== ASSIGNMENT ==
The answer must be every line of the records below that holds the word "agent".

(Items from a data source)

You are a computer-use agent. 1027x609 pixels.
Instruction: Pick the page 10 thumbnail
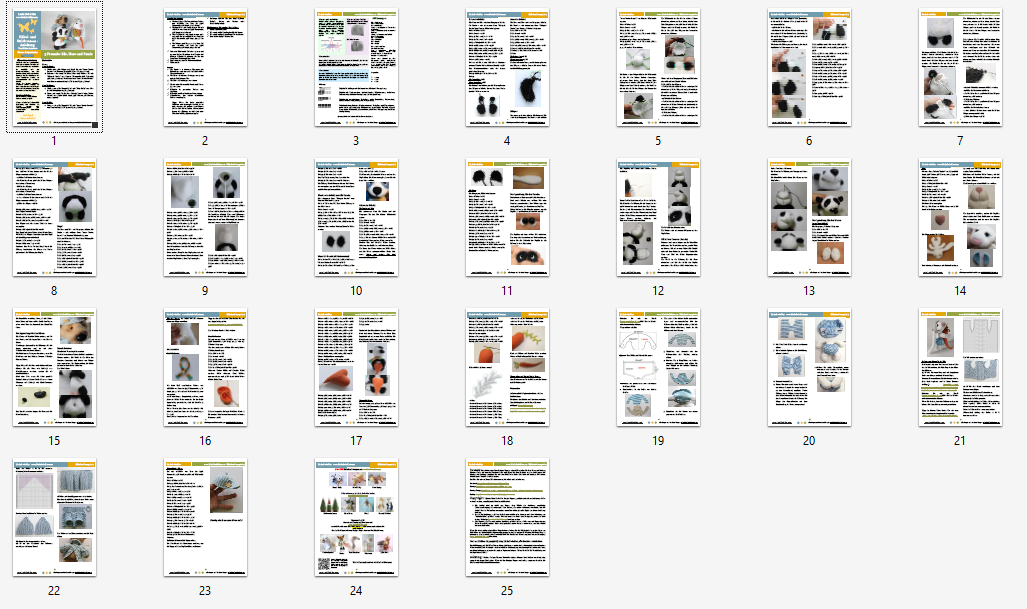[x=356, y=217]
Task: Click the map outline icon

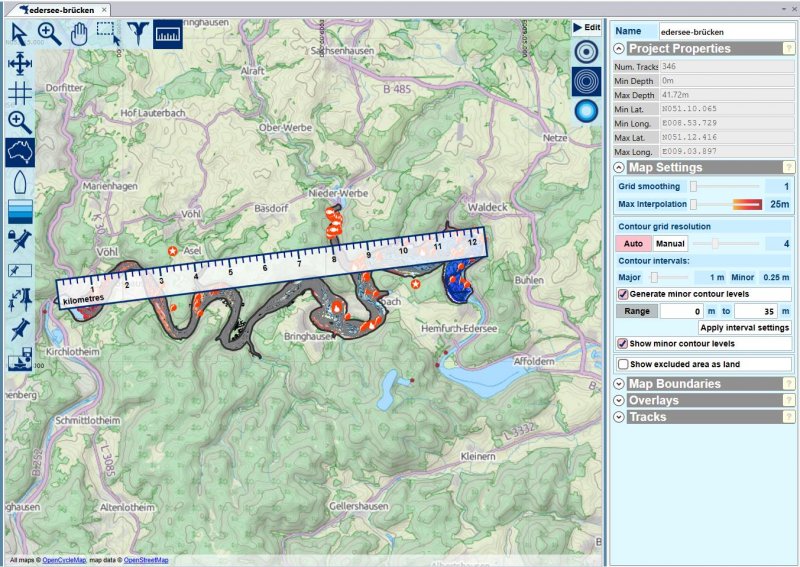Action: [19, 152]
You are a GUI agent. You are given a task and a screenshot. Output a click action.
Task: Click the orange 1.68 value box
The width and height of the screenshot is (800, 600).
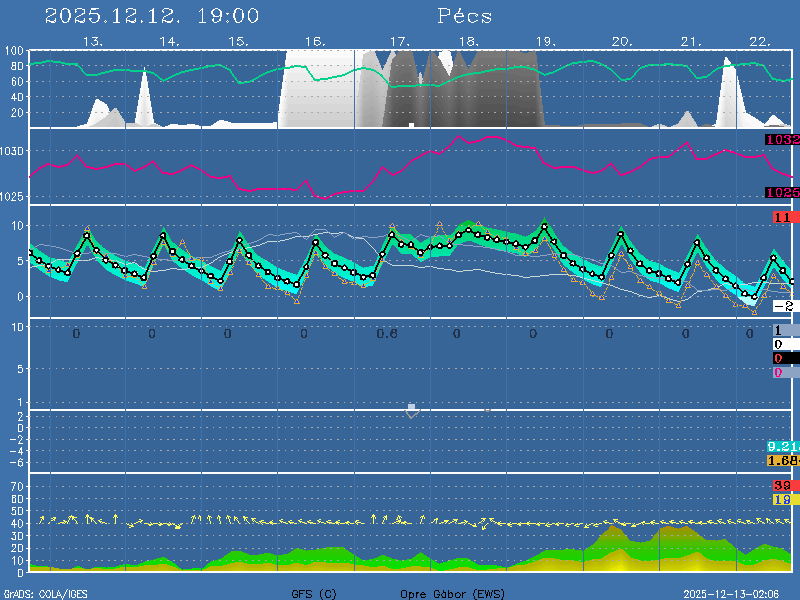tap(782, 460)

== TASK OUTPUT ==
You are a computer-use agent. 1027x609 pixels.
You are a GUI agent. You are given a task and a screenshot. Output a click action.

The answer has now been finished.